→ Assignment: Of the material below, only the lines from the line containing "Task: Click PDF" down to the line containing "540x281 pixels." belong in the answer, written out exactly.

→ Data provided:
******

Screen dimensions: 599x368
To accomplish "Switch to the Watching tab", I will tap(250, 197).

******

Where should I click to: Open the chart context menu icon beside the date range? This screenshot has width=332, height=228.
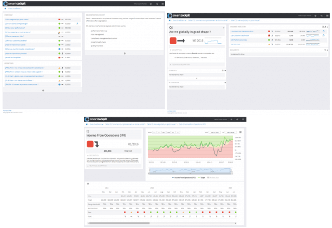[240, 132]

******

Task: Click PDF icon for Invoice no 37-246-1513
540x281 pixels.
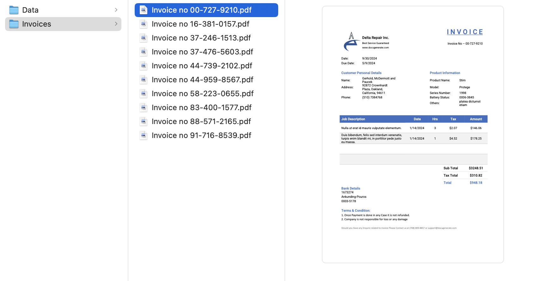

******

→ Reply:
Task: Click PDF icon for Invoice no 37-246-1513
540x281 pixels.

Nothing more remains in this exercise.